TaCx powders of desired composition are prepared by heating a mixture of tantalum and graphite powders in vacuum or inert-gas atmosphere (argon). The heating is performed at temperature of about 2000 °C using a furnace or an arc-melting setup. An alternative technique is reduction of tantalum pentoxide by carbon in vacuum or hydrogen atmosphere at a temperature of 1500–1700 °C. This method was used to obtain tantalum carbide in 1876, but it lacks control over the stoichiometry of the product. Production of TaC directly from the elements has been reported through self-propagating high-temperature synthesis.
Crystal structure

TaCx compounds have a cubic (rock-salt) crystal structure for x = 0.7–1.0; the lattice parameter increases with x. TaC0.5 has two major crystalline forms. The more stable one has an anti-cadmium iodide-type trigonal structure, which transforms upon heating to about 2000 °C into a hexagonal lattice with no long-range order for the carbon atoms.
Here Z is the number of formula units per unit cell, ρ is the density calculated from lattice parameters.
Properties

The bonding between tantalum and carbon atoms in tantalum carbides is a complex mixture of ionic, metallic and covalent contributions, and because of the strong covalent component, these carbides are very hard and brittle materials. For example, TaC has a microhardness of 1600–2000 kg/mm2 (~9 Mohs) and an elastic modulus of 285 GPa, whereas the corresponding values for tantalum are 110 kg/mm2 and 186 GPa.

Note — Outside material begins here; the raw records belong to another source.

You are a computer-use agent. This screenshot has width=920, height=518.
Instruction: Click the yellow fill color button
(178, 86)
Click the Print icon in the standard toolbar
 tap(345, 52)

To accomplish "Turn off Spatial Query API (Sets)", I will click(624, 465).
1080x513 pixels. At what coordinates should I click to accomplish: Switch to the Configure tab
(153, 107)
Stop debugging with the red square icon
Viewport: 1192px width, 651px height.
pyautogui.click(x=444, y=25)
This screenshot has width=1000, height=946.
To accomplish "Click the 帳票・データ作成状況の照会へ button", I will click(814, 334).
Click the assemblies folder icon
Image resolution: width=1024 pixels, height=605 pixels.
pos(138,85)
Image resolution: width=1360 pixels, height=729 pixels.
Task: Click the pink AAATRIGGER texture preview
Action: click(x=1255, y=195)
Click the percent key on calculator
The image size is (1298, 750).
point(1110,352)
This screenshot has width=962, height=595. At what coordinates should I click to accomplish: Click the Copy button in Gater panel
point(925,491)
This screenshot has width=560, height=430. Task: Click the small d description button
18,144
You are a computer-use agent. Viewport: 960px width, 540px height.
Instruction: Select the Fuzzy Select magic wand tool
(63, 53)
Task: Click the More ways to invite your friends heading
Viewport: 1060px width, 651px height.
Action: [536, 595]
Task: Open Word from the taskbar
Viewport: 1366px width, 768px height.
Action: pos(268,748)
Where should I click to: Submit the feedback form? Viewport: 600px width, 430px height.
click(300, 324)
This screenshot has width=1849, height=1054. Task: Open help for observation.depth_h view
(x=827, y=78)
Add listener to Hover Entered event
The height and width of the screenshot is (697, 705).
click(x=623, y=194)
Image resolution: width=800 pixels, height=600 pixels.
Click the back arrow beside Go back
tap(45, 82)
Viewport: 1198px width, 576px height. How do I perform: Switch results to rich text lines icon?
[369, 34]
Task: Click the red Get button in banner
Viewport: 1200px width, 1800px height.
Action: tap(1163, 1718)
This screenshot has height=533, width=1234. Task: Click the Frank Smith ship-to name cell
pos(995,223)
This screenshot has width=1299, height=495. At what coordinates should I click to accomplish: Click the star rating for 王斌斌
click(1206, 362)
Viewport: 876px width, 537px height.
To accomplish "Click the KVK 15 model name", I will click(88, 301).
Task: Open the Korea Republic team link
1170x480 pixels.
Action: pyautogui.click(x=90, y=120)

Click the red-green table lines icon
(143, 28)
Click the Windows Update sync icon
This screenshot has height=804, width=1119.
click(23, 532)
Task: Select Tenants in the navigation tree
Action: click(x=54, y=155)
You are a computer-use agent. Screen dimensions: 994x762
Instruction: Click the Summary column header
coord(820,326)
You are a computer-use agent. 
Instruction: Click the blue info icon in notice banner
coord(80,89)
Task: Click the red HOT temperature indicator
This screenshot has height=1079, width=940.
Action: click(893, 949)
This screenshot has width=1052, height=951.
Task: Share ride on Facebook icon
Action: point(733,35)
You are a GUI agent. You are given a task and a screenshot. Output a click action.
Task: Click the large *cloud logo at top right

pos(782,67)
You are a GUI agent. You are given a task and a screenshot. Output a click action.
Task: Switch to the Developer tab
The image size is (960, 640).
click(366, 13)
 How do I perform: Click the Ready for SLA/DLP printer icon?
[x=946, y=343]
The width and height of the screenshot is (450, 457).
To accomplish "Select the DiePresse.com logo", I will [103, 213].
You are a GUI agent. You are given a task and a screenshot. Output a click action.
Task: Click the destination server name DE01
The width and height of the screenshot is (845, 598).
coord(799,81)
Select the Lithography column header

The hardness, yield stress and shear stress increase with the carbon content in TaCx. Tantalum carbides have metallic electrical conductivity, both in terms of its magnitude and temperature dependence. TaC is a superconductor with a relatively high transition temperature of TC = 10.35 K.

The magnetic properties of TaCx change from diamagnetic for x ≤ 0.9 to paramagnetic at larger x. An inverse behavior (para-diamagnetic transition with increasing x) is observed for HfCx, despite that it has the same crystal structure as TaCx.
Natural occurrence
Tantalcarbide is a natural form of tantalum carbide. It is cubic, extremely rare mineral.